O texto foi encaminhado ao Legislativo pela presidente interina Delcy Rodríguez, que assumiu o comando do país após a prisão e deposição de Nicolás Maduro. A iniciativa prevê a reabilitação política de opositores impedidos de disputar eleições, incluindo a líder opositora María Corina Machado, além de alcançar centenas de outros casos registrados entre 1999 e 2026, período correspondente à hegemonia chavista.

Durante o discurso, Jorge Rodríguez reconheceu o caráter traumático das prisões políticas e afirmou que o caminho para aprovação definitiva da anistia será “cheio de obstáculos”. Ainda assim, declarou não compactuar com a existência de presos por motivação política. O parlamentar discursou diante de uma imagem do ex-presidente Hugo Chávez, em gesto simbólico que dividiu opiniões dentro e fora do Parlamento.

O projeto de anistia contempla acusados de crimes frequentemente utilizados pelo regime para enquadrar opositores, como “traição à pátria”, “terrorismo” e “incitação ao ódio”. Por outro lado, o texto exclui expressamente crimes graves, como violações de direitos humanos e crimes contra a humanidade, mas inclui infrações atribuídas a juízes, promotores e outros agentes públicos envolvidos em decisões de caráter político.

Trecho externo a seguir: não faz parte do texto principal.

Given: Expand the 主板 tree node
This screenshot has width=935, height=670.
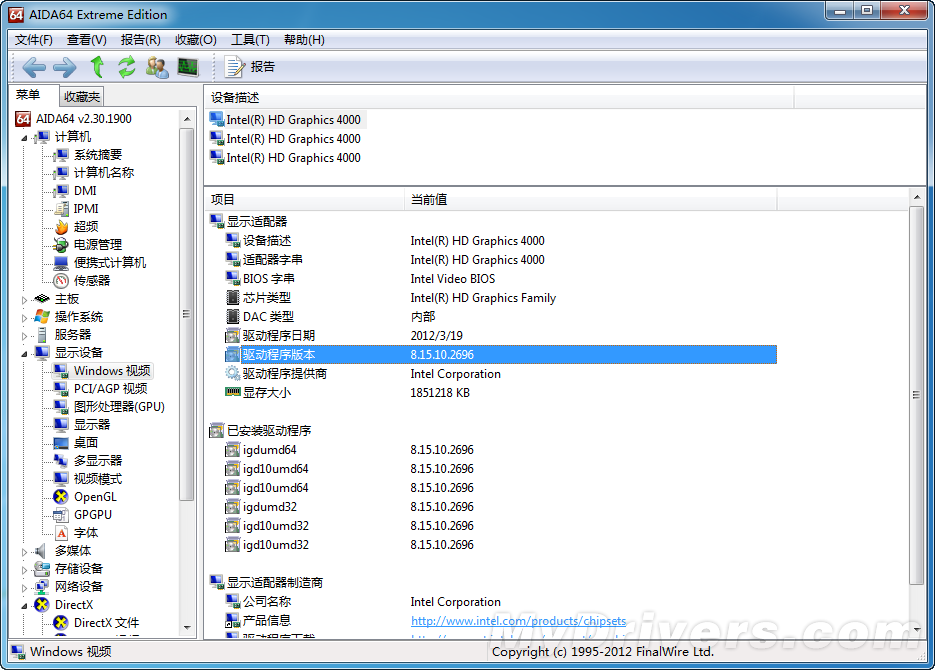Looking at the screenshot, I should click(x=25, y=299).
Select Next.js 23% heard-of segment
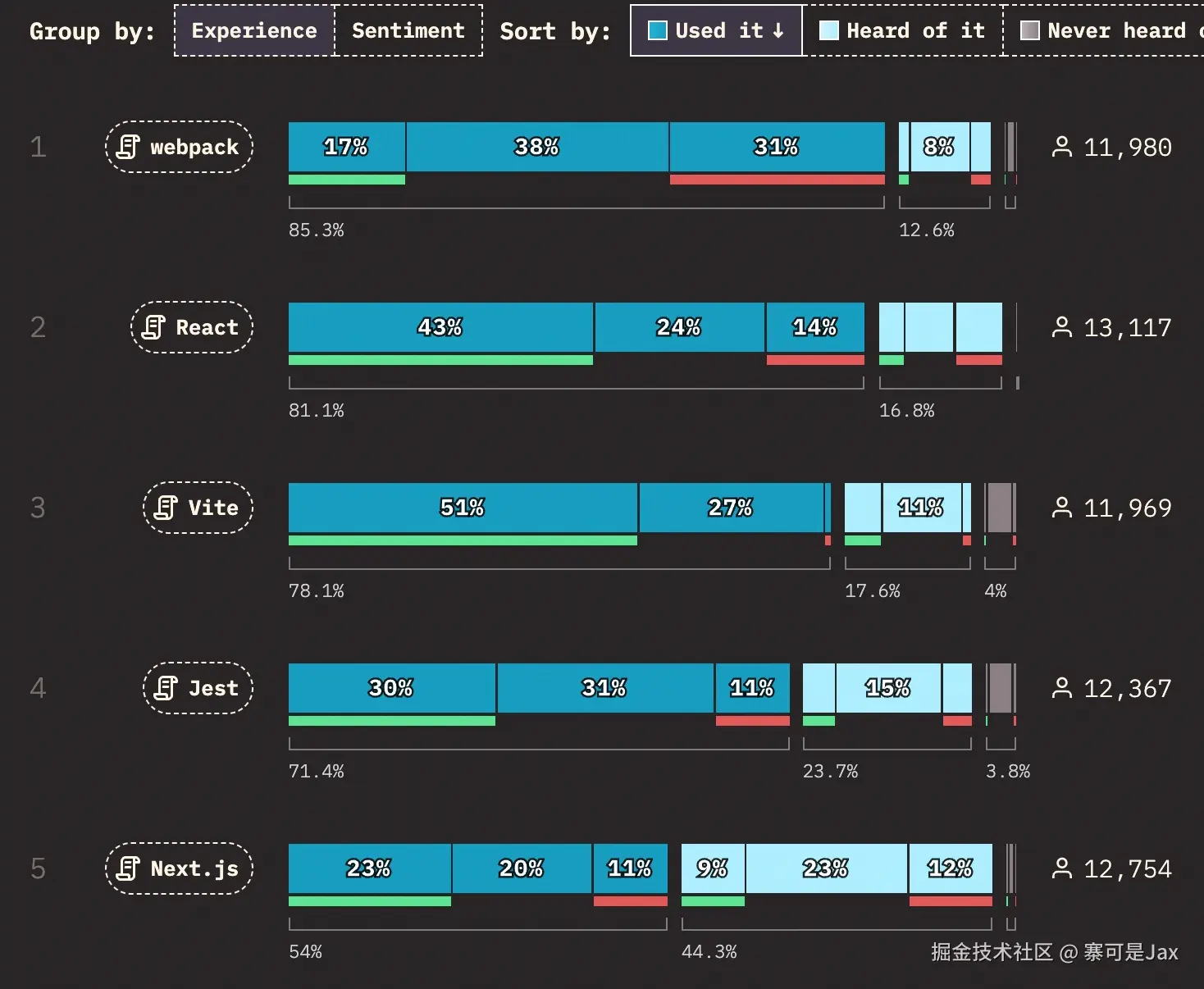Viewport: 1204px width, 989px height. coord(827,868)
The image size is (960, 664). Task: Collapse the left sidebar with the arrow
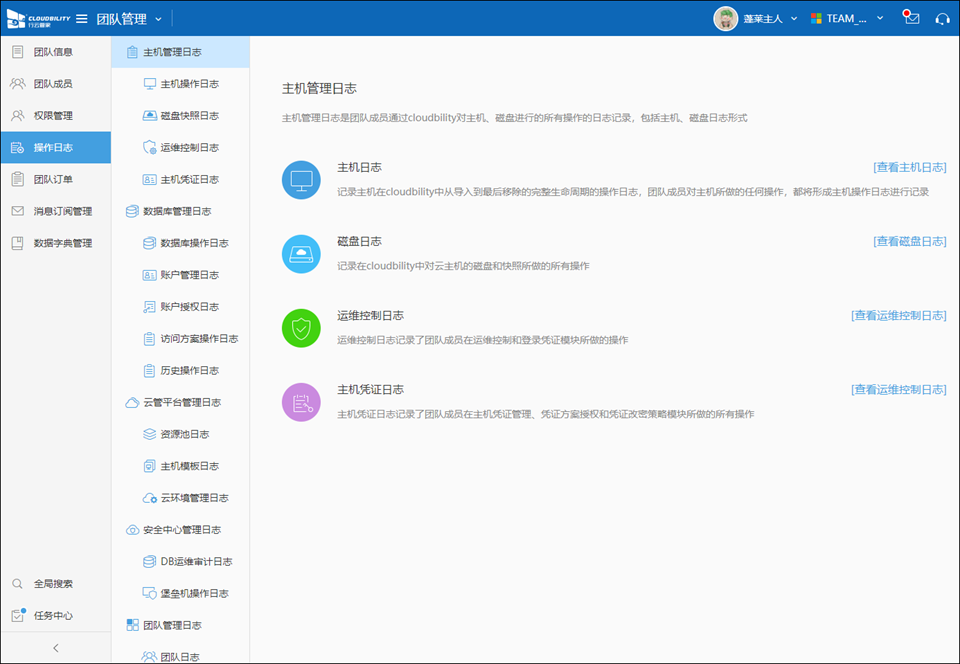(55, 648)
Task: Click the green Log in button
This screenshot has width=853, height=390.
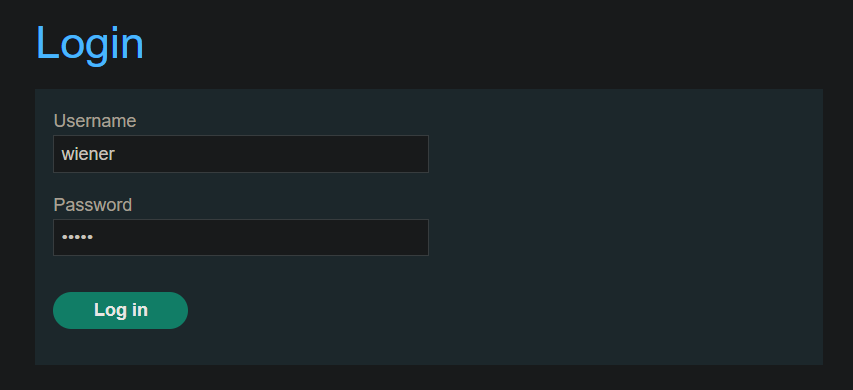Action: point(120,310)
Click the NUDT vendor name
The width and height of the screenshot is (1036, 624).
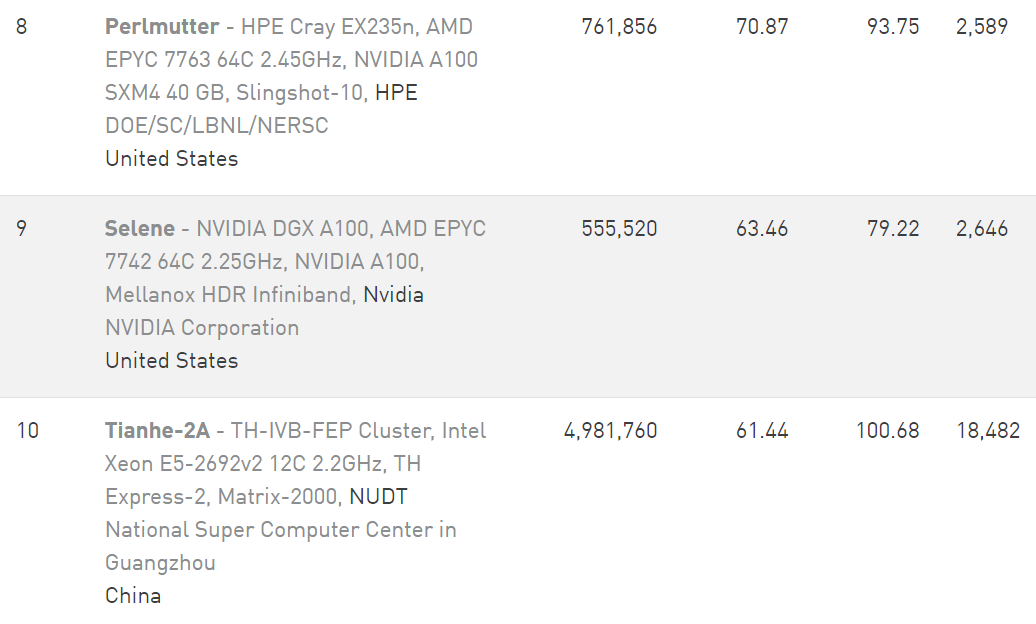(x=378, y=497)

Se aprovado em definitivo, o texto permitirá a libertação de detidos por protestos e críticas ao governo, a devolução de bens confiscados, o cancelamento de alertas da Interpol e o retorno de exilados ao país. Desde a captura de Maduro por autoridades dos Estados Unidos, libertações vêm ocorrendo de forma gradual. Segundo a ONG Foro Penal, ao menos 383 presos políticos foram soltos desde 8 de janeiro, enquanto mais de 680 ainda permanecem detidos.